A volte la nostra funzione come guscio non è neppure quella della chioccia: il guscio può essere quello della noce, duro, legnoso, vegetale, lontano dalla relazione affettiva calda e mammifera.
Ma anche questo va accettato, se è riconosciuto come bisogno (ed è solo la clinica che può dircelo). Di nuovo, però, il punto chiave, anche in queste situazioni più regredite, è il mantenimento della speranza e della relazione nonostante le apparenze.
Il guscio deve essere adatto alla situazione in fieri, non troppo duro, altrimenti non riuscirà a schiudersi; non troppo morbido, altrimenti non sarà abbastanza protettivo. Questo aspetto ci richiede attenzione, da un lato alle caratteristiche dell’ospite e ai suoi bisogni, dall’altro alla necessità di una modulazione adeguata in funzione di un futuro percorso ancora non chiaro. Ciò impone alla comunità terapeutica una sensibilità agli spazi vissuti sufficiente a permettere all’ospite questa dimensione dello spazio vissuto; la comunità terapeutica rappresenta una posizione iniziale che è antecedente e presupposto allo sviluppo di una dimensione di gioco e di transizionalità oppure, per usare altri termini, alleanza di lavoro, illusionalità (Zapparoli, 1992) e così via.
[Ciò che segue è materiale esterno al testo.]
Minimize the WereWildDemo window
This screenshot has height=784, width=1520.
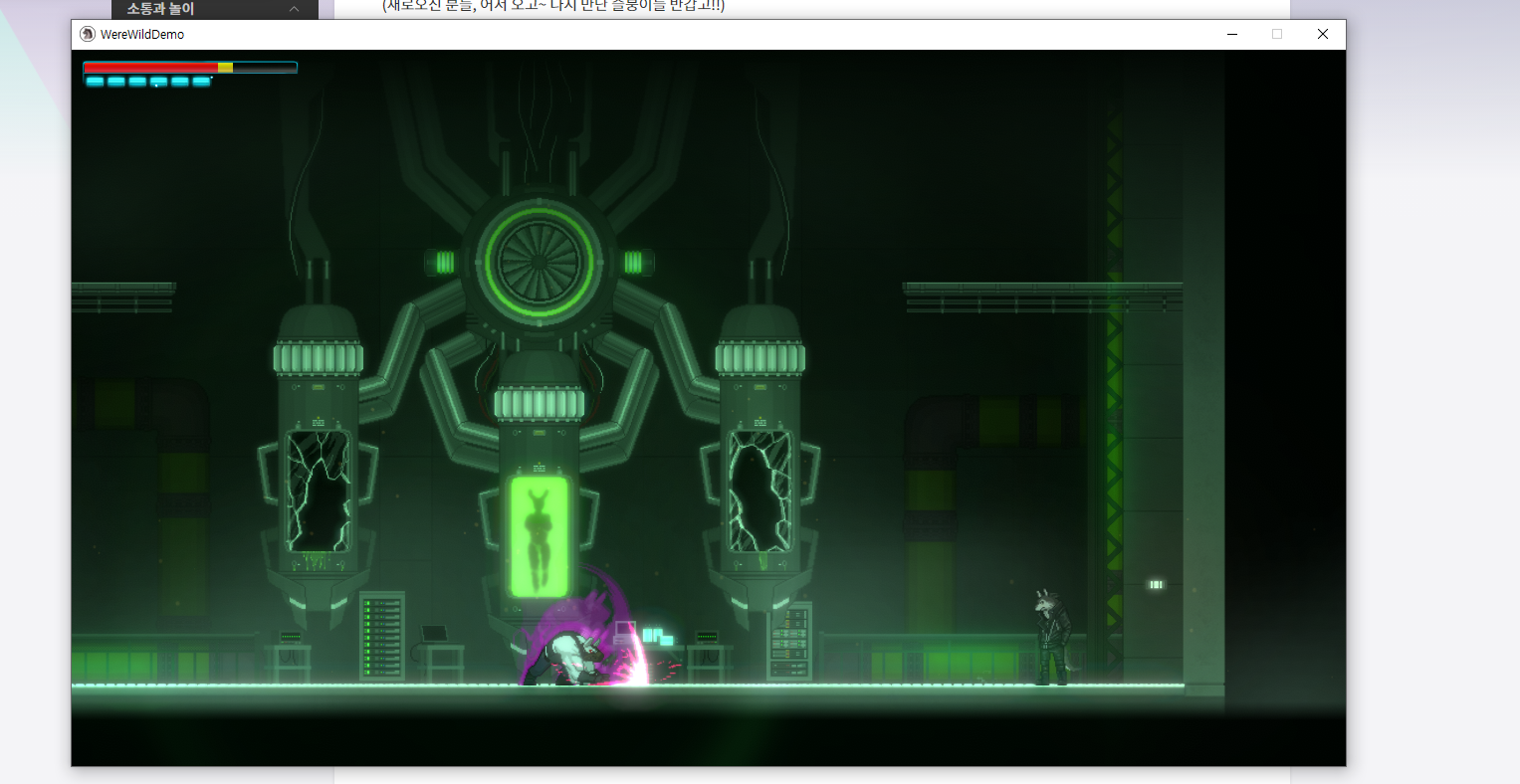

Sul piano del modello culturale questo significa mantenere (anche nella relazione) una posizione sospesa tra casa e ospedale. Sul piano clinico, è la posizione di chi non ha ancora capito i bisogni fondamentali di quell’ospite e aspetta di poter riconoscere le qualità delle sue emozioni fondamentali.
È evidente che enfatizzando il futuro, la speranza e il cambia-mento, si tirano in ballo passioni nuove. Lo spazio, relazionale e fisico, sia pure a partire da una base sicura, apre alla possibilità di un cambiamento-trasformazione: un’evoluzione che richiede una tensione verso il nuovo, simile a quella della crescita.
È da notare che questa funzione non è quella che viene in genere richiesta alla comunità terapeutica quando la committenza le chiede di essere un guscio. In genere, inviare un paziente regredito che ha bisogno di essere protetto dall’esterno ha innanzitutto il senso di proteggere per primi gli invianti e, per estensione, la società.
La protezione e la separazione che l’idea di guscio suggerisce rappresentano un punto fondamentale nella storia delle istituzioni psi-chiatriche. Ed è innegabile che una delle funzioni che la società richiede alla psichiatria è quella di essere separata dal folle. Peloso ha evidenziato l’isolamento come uno degli elementi cardine della ideologia manicomiale del secolo scorso. È anche evidente che così facendo è la società stessa, attraverso la delega, a proteggersi dal folle e non viceversa. Questa dimensione potenziale, che implica una tensione al nuovo, è un aspetto assai delicato per ogni istituzione, particolarmente per quelle psichiatriche. Quando succede che il guscio diventa muro, si perde la tensione (o il conflitto o la speranza) tra la follia e la normalità. Entrambi i termini, allontanandosi, perdono di significato. Si perde così ciò che nella comunità terapeutica appartiene al sapere, al conoscere, all’apprendere dall’esperienza.
Questo è un punto delicato: apprendere, trasformarsi, K, per usare la terminologia bioniana, è un’emozione particolarmente delicata nella comunità terapeutica come guscio. Mentre nella comunità terapeutica come pelle, come vedremo, l’informazione, l’evoluzione, l’apprendere sono evidenti e in primo piano, nel guscio l’amore, inteso come appartenenza e protezione materna, e l’odio lasciato all’esterno sono in primo piano e direttamente accessibili all’esperienza.
Vogliamo aggiungere infine che la funzione guscio come la intendiamo qui è costosa e avara di risultati visibili a breve termine, e quindi ha un costo elevato ed è, per queste stesse ragioni, poco visibile.
Ma l’aspetto forse più delicato è la vicinanza pratica (non teorica) con una delega di custodia illimitata, ed è forse a questo che la comunità terapeutica deve fare maggiore attenzione quando si pone come guscio per il suo ospite.